**The data**:
== Segment start ==

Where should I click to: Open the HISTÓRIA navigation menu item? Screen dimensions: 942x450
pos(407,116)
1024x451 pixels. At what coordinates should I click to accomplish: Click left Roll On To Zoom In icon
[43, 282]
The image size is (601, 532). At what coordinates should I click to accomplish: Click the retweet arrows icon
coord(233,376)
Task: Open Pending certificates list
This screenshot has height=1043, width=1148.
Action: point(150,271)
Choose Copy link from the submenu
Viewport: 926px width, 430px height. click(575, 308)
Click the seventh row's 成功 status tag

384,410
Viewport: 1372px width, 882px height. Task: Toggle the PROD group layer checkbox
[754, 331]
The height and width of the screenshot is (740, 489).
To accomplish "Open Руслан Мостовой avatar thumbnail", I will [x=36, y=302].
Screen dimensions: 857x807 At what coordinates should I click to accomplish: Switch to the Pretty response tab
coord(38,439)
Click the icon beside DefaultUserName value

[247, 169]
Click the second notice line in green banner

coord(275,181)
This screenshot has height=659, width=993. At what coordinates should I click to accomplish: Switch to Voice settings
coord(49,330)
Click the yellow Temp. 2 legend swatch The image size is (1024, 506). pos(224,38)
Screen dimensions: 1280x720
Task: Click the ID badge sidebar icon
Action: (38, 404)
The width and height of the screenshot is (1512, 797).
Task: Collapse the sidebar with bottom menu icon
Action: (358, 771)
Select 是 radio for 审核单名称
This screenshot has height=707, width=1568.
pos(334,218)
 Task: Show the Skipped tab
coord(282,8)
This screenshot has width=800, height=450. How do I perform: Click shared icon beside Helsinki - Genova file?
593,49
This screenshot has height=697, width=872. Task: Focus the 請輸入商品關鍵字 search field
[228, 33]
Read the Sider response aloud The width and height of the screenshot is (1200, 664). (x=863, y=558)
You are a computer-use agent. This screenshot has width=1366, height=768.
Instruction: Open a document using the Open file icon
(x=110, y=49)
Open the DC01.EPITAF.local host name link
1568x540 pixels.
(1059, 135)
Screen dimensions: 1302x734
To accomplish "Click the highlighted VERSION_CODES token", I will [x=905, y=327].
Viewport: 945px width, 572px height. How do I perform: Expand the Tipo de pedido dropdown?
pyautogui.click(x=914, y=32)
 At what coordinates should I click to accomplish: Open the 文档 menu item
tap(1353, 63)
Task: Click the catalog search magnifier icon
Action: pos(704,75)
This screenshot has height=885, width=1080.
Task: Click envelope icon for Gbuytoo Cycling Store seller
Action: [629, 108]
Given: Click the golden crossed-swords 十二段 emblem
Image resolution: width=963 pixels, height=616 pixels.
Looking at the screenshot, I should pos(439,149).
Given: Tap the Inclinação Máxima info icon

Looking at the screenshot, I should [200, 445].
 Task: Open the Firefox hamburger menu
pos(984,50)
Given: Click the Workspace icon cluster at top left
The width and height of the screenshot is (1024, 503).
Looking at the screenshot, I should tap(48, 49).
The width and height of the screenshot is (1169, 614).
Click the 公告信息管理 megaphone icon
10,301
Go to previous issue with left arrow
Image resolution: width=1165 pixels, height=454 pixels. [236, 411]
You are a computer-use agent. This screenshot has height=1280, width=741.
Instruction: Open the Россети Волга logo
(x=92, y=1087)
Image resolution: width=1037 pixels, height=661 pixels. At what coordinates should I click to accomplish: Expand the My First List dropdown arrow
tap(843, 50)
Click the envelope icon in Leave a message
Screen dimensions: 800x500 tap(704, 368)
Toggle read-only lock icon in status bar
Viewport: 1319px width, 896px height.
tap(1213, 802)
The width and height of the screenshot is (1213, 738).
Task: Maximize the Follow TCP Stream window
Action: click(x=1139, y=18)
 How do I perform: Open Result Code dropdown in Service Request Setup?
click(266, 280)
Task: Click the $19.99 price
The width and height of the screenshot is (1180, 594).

== Segment end ==

**What is needed**: Every record above must appear again in the answer, unchanged.

**Exercise answer**:
Where should I click to: Open the HISTÓRIA navigation menu item? Screen dimensions: 942x450
pos(407,116)
1024x451 pixels. At what coordinates should I click to accomplish: Click left Roll On To Zoom In icon
[43, 282]
The image size is (601, 532). At what coordinates should I click to accomplish: Click the retweet arrows icon
coord(233,376)
Task: Open Pending certificates list
This screenshot has height=1043, width=1148.
Action: point(150,271)
Choose Copy link from the submenu
Viewport: 926px width, 430px height. click(575, 308)
Click the seventh row's 成功 status tag

384,410
Viewport: 1372px width, 882px height. Task: Toggle the PROD group layer checkbox
[754, 331]
The height and width of the screenshot is (740, 489).
To accomplish "Open Руслан Мостовой avatar thumbnail", I will [x=36, y=302].
Screen dimensions: 857x807 At what coordinates should I click to accomplish: Switch to the Pretty response tab
coord(38,439)
Click the icon beside DefaultUserName value

[247, 169]
Click the second notice line in green banner

coord(275,181)
This screenshot has height=659, width=993. At what coordinates should I click to accomplish: Switch to Voice settings
coord(49,330)
Click the yellow Temp. 2 legend swatch The image size is (1024, 506). pos(224,38)
Screen dimensions: 1280x720
Task: Click the ID badge sidebar icon
Action: (38, 404)
The width and height of the screenshot is (1512, 797).
Task: Collapse the sidebar with bottom menu icon
Action: (358, 771)
Select 是 radio for 审核单名称
This screenshot has height=707, width=1568.
pos(334,218)
 Task: Show the Skipped tab
coord(282,8)
This screenshot has width=800, height=450. How do I perform: Click shared icon beside Helsinki - Genova file?
593,49
This screenshot has height=697, width=872. Task: Focus the 請輸入商品關鍵字 search field
[228, 33]
Read the Sider response aloud The width and height of the screenshot is (1200, 664). (x=863, y=558)
You are a computer-use agent. This screenshot has width=1366, height=768.
Instruction: Open a document using the Open file icon
(x=110, y=49)
Open the DC01.EPITAF.local host name link
1568x540 pixels.
(1059, 135)
Screen dimensions: 1302x734
To accomplish "Click the highlighted VERSION_CODES token", I will [x=905, y=327].
Viewport: 945px width, 572px height. How do I perform: Expand the Tipo de pedido dropdown?
pyautogui.click(x=914, y=32)
 At what coordinates should I click to accomplish: Open the 文档 menu item
tap(1353, 63)
Task: Click the catalog search magnifier icon
Action: pos(704,75)
This screenshot has height=885, width=1080.
Task: Click envelope icon for Gbuytoo Cycling Store seller
Action: [629, 108]
Given: Click the golden crossed-swords 十二段 emblem
Image resolution: width=963 pixels, height=616 pixels.
Looking at the screenshot, I should pos(439,149).
Given: Tap the Inclinação Máxima info icon

Looking at the screenshot, I should [200, 445].
 Task: Open the Firefox hamburger menu
pos(984,50)
Given: Click the Workspace icon cluster at top left
The width and height of the screenshot is (1024, 503).
Looking at the screenshot, I should tap(48, 49).
The width and height of the screenshot is (1169, 614).
Click the 公告信息管理 megaphone icon
10,301
Go to previous issue with left arrow
Image resolution: width=1165 pixels, height=454 pixels. [236, 411]
You are a computer-use agent. This screenshot has height=1280, width=741.
Instruction: Open the Россети Волга logo
(x=92, y=1087)
Image resolution: width=1037 pixels, height=661 pixels. At what coordinates should I click to accomplish: Expand the My First List dropdown arrow
tap(843, 50)
Click the envelope icon in Leave a message
Screen dimensions: 800x500 tap(704, 368)
Toggle read-only lock icon in status bar
Viewport: 1319px width, 896px height.
tap(1213, 802)
The width and height of the screenshot is (1213, 738).
Task: Maximize the Follow TCP Stream window
Action: click(x=1139, y=18)
 How do I perform: Open Result Code dropdown in Service Request Setup?
click(266, 280)
Task: Click the $19.99 price
The width and height of the screenshot is (1180, 594).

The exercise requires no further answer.